Sunday, October 18, 2009

McNamara, Again

In his last extensive interview, offered to the Washington Post in August 2007, former Secretary of Defense Robert McNamara, who died in July, lashes out at President Johnson for failing to listen to his advice about Vietnam. It was too early for the Post to apply McNamara's insights about Vietnam to President Obama's agonized reappraisal of the Afghanistan war, though the reporters, Bob Woodward and Gordon M. Goldstein, sum up as follows:

The debate now unfolding -- in the White House, in Congress and in the public square -- about the way ahead in Afghanistan is one that McNamara and Bundy, given their efforts late in life to come to terms with Vietnam, would have no doubt followed with keen interest. In his final interview, McNamara was asked how a country truly learns from its mistakes. "I think you break" from replicating history, he said, "by writing thoughtful retrospective reviews of what we've done in the past that may apply to the current situation or the future."
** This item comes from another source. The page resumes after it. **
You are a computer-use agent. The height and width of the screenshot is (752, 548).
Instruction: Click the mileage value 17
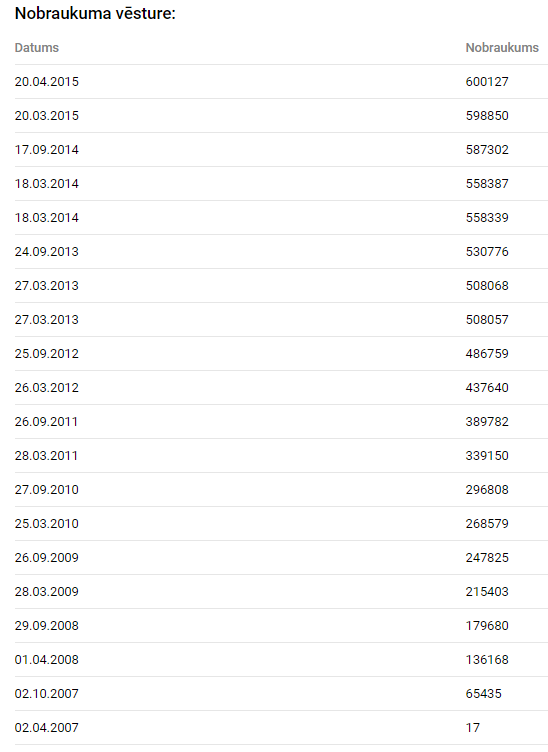472,728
Fair enough. But I wish I read as much about what Democratic congressional leaders could have done in 1973-75 to save South Vietnam as I do ritualistic flagellations of Johnson and McNamara for what they did in escalating the war. The war wasn't lost until it was lost, after the Watergate Congress systematically set about to deprive our allies of bullets. As a matter of fact, there's a lesson in that for Obama, too.

Hat tip to Maarja Krusten

2 comments:

MK said...

What I found most interesting was the discussion of information flow and decision making. Whether it is LBJ or RN or any of their successors, in discussions issues with his senior advisors and staff, the President is dealing with at-will employees. He can fire the people around him at a moment’s notice. He needs to get the right type of information and pushback but in managerial terms, creation of the right environment for that depends in large part on the executive himself. What a burden to place on any man’s shoulders, especially one who takes office after an often brutal campaign to win the job.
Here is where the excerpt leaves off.